### Problem to work on
Instruction for the entries that follow: retype exactly the lines from the line with "Click the lock" to the line with "Where should I", both included, and omit all others.

### Data supplied

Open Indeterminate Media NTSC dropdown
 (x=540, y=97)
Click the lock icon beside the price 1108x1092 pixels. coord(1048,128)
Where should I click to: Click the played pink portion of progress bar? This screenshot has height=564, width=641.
---
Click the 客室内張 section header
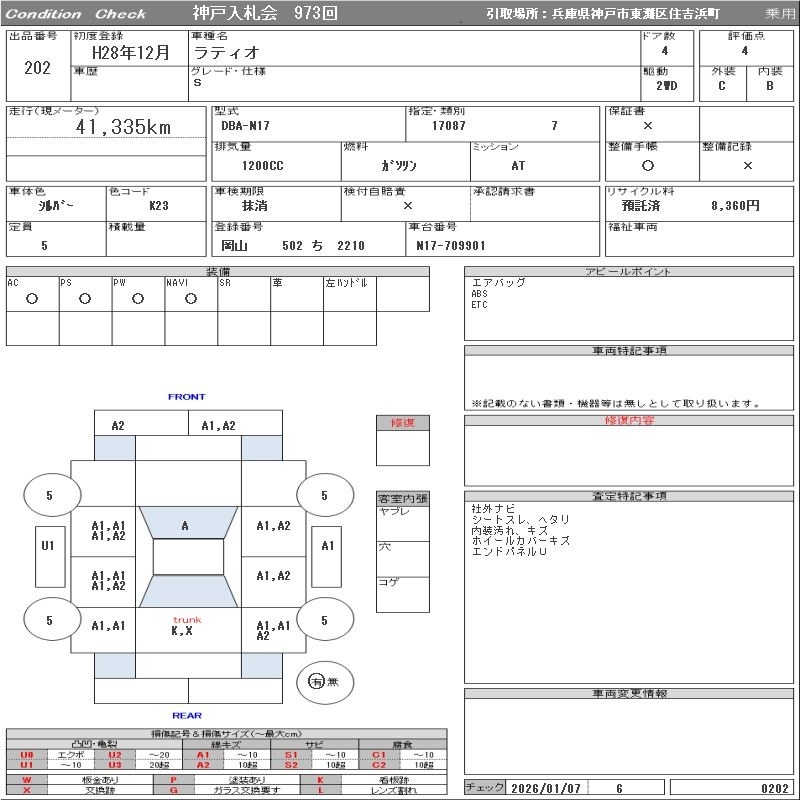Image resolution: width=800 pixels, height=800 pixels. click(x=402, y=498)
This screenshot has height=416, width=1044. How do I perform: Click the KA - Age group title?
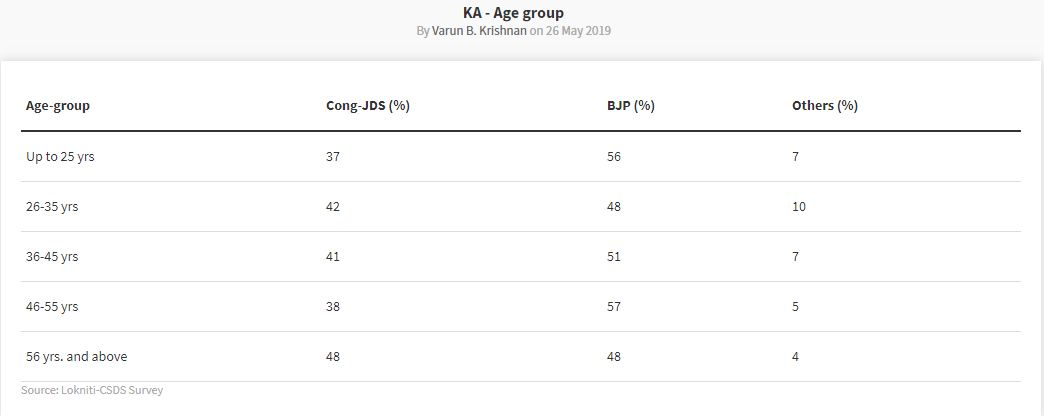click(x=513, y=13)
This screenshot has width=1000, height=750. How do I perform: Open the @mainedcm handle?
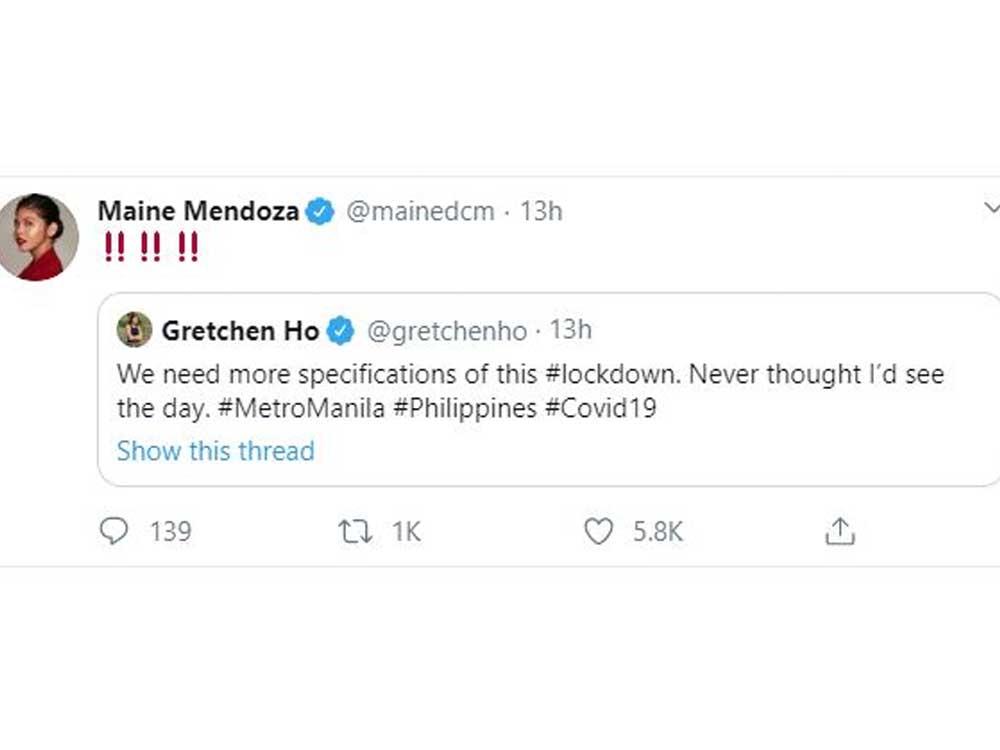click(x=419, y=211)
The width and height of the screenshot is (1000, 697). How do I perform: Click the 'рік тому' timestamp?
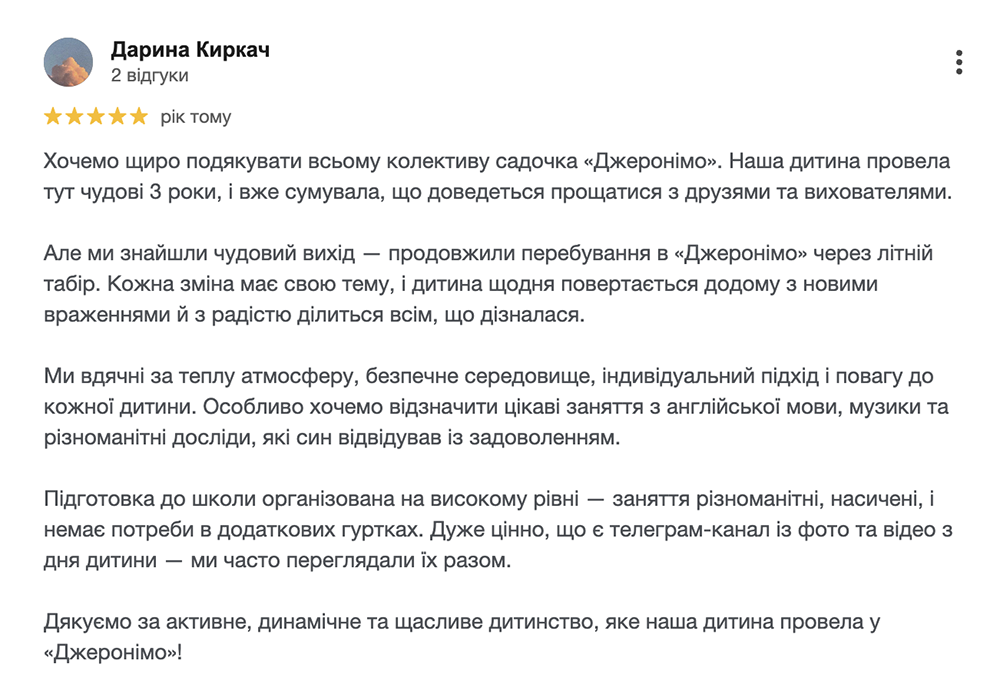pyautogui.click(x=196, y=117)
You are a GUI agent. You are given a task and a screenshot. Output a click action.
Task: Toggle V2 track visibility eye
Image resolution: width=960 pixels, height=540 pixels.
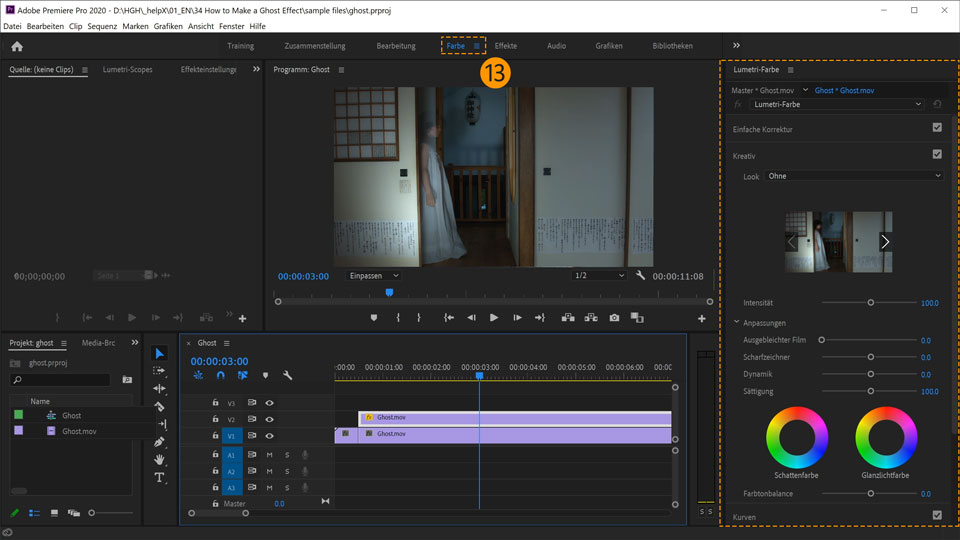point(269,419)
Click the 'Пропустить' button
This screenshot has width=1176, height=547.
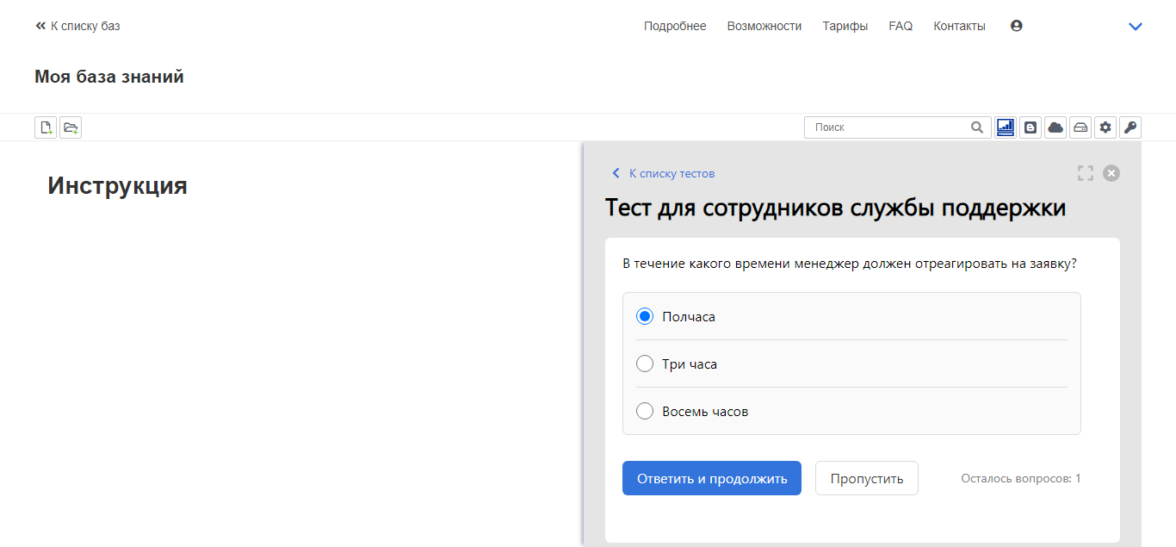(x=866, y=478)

### Written answer
Click the lock icon beside the price 1108x1092 pixels. coord(1048,128)
Where should I click to: Click the played pink portion of progress bar? This screenshot has height=564, width=641.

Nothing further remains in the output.